Task instructions: Copy only those lines which run from the line containing "Task: Open the" to the end of the entries below, both inclusive, exactly as written and with no pictures.

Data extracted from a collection
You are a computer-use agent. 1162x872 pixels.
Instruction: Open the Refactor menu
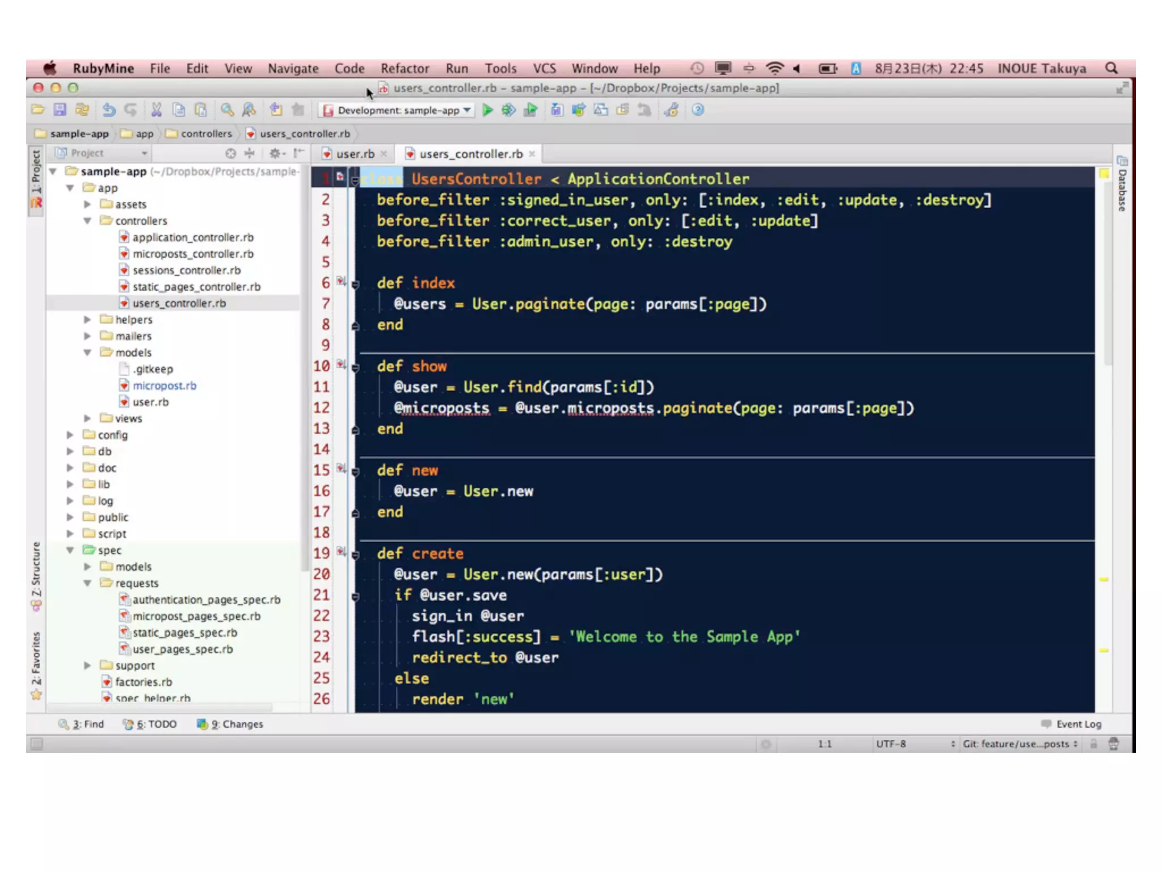(x=405, y=69)
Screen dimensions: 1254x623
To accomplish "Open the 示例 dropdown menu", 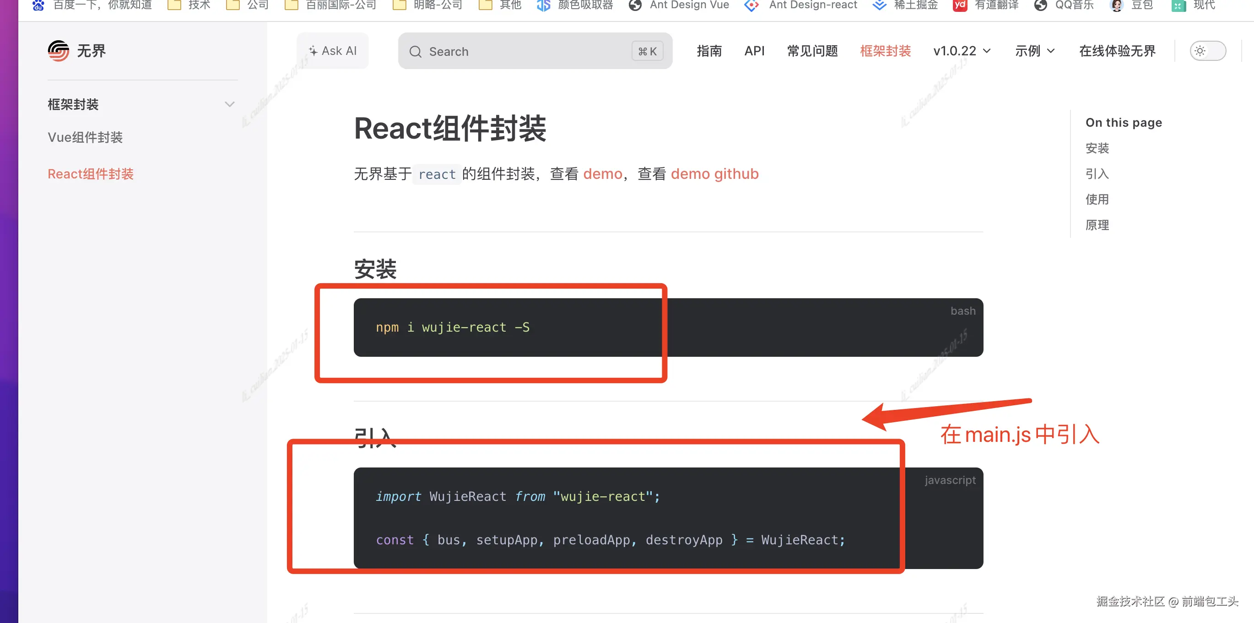I will point(1034,51).
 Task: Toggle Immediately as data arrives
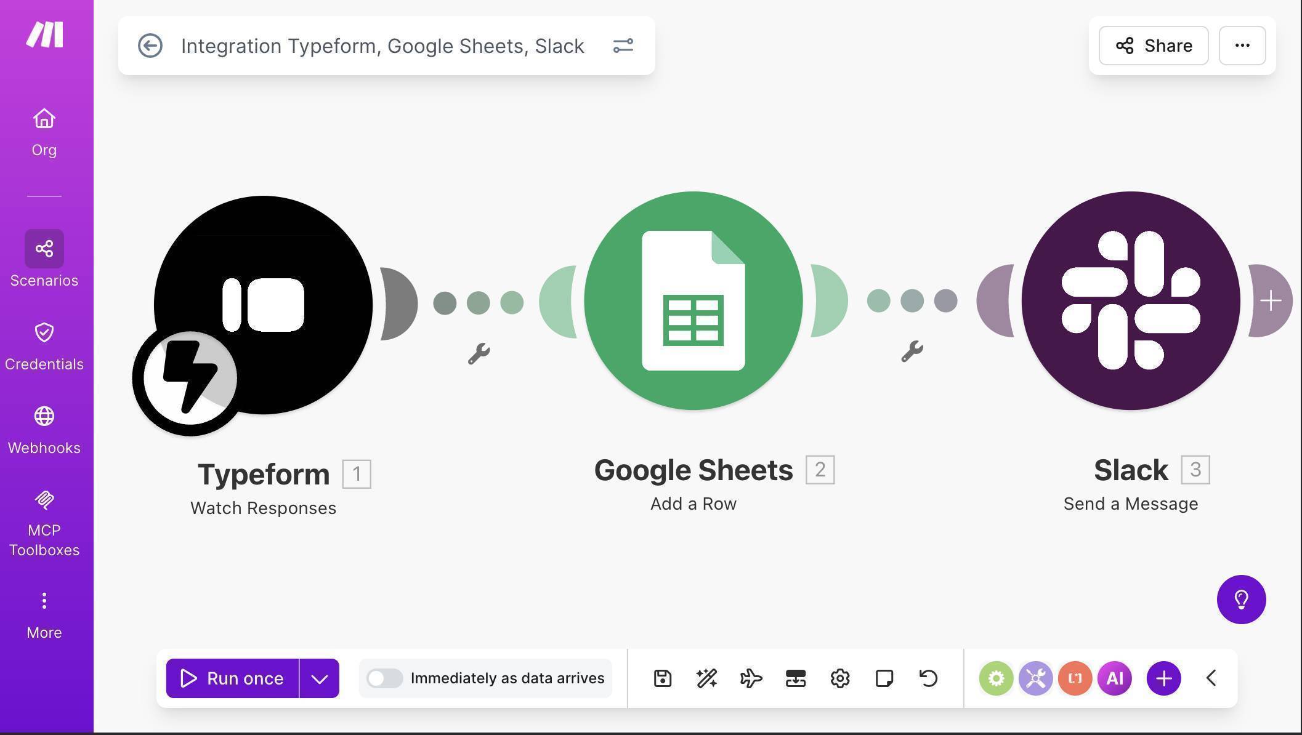click(x=385, y=678)
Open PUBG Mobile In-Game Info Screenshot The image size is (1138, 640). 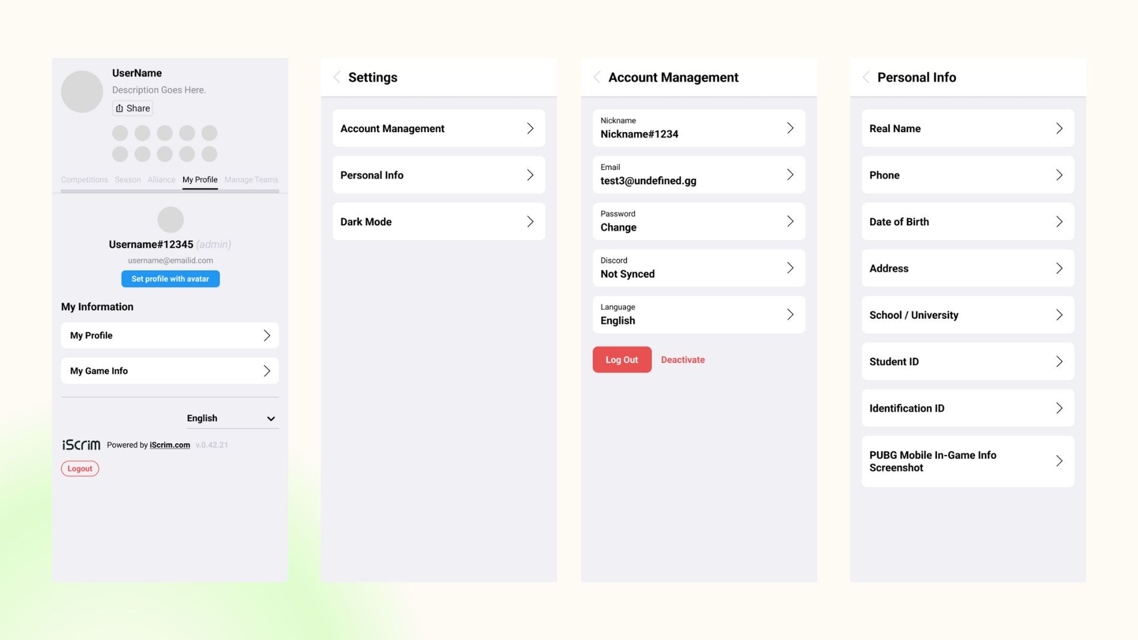point(967,461)
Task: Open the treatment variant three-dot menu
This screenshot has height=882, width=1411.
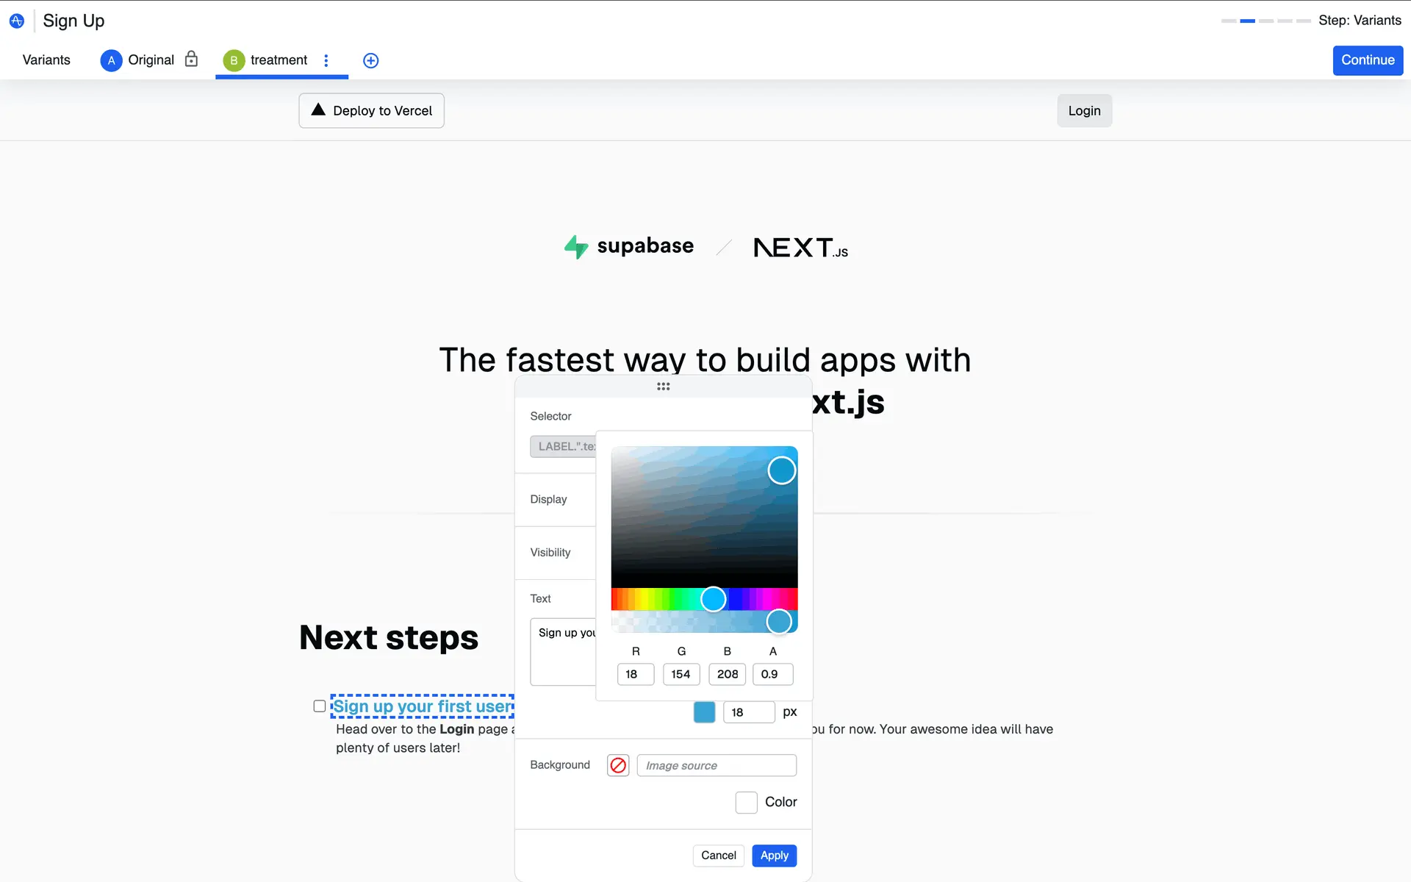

Answer area:
Task: Open the treatment variant three-dot menu
This screenshot has height=882, width=1411.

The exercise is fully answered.